(Rapaport…December 20, 2005) The U.N. General Assembly will vote on a resolution reaffirming the assembly’s support for the Kimberley Process Certification Scheme (KPCS) on December 20.
As part of the resolution, U.N. members will be asked to reaffirm their “strong and continuing support” for the KPCS as well as adopt KP recommendations regarding alluvial diamond mining, improving data gathering and reporting, and encouraging participating nations to receive voluntary KP review visits.
The resolution was introduced by the Russia Federation, which chairs the KP, and is co-signed by 30 countries including Namibia, Botswana, Canada, the Central African Republic, Lesotho, Sierra Leone, and South Africa.
The General Assembly reaffirmed strong U.N. support for the KP in a draft resolution on December 19, which said that illegally traded diamonds “can be directly linked to the fueling of armed conflict” and therefore “continued action to curb the trade in conflict diamonds is imperative.”

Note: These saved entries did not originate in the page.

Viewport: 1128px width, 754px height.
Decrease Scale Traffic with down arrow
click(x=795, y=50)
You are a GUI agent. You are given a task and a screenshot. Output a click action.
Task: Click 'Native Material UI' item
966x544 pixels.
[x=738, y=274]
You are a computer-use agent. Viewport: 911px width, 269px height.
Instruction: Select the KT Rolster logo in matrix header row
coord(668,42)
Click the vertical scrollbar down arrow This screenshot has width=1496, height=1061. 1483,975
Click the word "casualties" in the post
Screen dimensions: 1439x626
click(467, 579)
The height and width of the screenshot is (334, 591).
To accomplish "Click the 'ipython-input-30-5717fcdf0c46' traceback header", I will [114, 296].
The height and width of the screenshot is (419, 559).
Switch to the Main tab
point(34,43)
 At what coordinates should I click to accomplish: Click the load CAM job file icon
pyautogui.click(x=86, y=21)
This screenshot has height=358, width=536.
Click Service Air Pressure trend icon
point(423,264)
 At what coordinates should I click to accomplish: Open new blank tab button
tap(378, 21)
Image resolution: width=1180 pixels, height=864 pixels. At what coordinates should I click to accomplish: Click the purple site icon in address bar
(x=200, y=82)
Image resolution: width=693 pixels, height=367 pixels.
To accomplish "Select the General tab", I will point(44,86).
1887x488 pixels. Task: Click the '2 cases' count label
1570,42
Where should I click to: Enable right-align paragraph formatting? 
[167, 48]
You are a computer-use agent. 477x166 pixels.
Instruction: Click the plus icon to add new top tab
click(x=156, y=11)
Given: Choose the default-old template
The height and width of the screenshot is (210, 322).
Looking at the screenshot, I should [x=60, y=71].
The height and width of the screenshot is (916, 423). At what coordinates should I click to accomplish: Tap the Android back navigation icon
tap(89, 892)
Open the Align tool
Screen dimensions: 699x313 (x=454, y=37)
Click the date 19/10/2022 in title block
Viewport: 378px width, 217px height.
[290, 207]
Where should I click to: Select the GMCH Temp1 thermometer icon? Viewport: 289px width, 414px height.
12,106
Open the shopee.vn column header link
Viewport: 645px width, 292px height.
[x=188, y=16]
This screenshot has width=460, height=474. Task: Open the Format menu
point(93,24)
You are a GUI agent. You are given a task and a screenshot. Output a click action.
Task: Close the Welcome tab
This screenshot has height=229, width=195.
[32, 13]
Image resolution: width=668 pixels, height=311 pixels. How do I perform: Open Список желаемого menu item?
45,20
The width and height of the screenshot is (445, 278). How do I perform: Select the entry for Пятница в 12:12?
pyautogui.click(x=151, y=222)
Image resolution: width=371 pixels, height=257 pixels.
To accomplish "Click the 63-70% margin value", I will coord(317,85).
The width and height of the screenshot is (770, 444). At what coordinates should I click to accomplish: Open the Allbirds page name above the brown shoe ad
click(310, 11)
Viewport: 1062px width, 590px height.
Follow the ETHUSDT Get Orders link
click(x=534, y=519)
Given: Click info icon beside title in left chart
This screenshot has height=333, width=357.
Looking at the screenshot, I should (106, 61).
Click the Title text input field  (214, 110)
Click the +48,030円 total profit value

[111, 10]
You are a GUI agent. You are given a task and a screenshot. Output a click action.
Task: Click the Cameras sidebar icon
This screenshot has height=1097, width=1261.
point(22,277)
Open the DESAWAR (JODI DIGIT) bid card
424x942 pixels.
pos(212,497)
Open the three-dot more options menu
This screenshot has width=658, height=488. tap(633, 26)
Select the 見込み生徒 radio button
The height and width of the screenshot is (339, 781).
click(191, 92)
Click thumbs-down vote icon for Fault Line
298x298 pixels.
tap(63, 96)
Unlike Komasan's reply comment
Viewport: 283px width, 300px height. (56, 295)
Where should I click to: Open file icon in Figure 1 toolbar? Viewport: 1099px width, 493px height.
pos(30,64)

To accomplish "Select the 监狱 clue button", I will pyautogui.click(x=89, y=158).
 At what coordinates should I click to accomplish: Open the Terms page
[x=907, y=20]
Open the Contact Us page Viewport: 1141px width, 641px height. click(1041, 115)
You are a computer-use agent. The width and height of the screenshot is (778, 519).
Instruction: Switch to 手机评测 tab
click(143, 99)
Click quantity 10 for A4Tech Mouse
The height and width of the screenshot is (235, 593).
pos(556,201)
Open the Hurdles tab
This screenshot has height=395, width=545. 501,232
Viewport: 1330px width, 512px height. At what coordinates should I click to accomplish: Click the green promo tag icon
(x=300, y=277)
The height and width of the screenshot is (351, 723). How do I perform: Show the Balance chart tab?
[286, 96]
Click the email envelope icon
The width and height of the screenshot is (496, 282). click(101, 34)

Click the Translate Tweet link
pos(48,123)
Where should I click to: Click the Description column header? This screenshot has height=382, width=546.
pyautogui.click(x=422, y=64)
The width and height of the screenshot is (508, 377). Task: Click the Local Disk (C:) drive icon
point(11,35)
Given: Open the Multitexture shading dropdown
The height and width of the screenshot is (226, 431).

A report presented to the assembly by Russia’s ambassador to the U.N., Andrey Denisov, stated that 98 percent of the world’s trade in rough diamonds takes place between 45 nations that have signed the scheme. However, Denisov maintains that the process of eradicating global trade in conflict diamonds does not come without challenges. “It is a process that is in a sensitive area and it works to the extent that it can work,” he said. “So don’t expect something rapid.”
The KP is a joint government, NGO and international diamond industry initiative aimed at stopping the flow of rough diamonds used by rebel groups to finance wars, otherwise known as ‘conflict diamonds.’
In 2005, Indonesia and Lebanon both joined the list of countries participating in the KP. Botswana is due to take over as chair of the KP in 2006.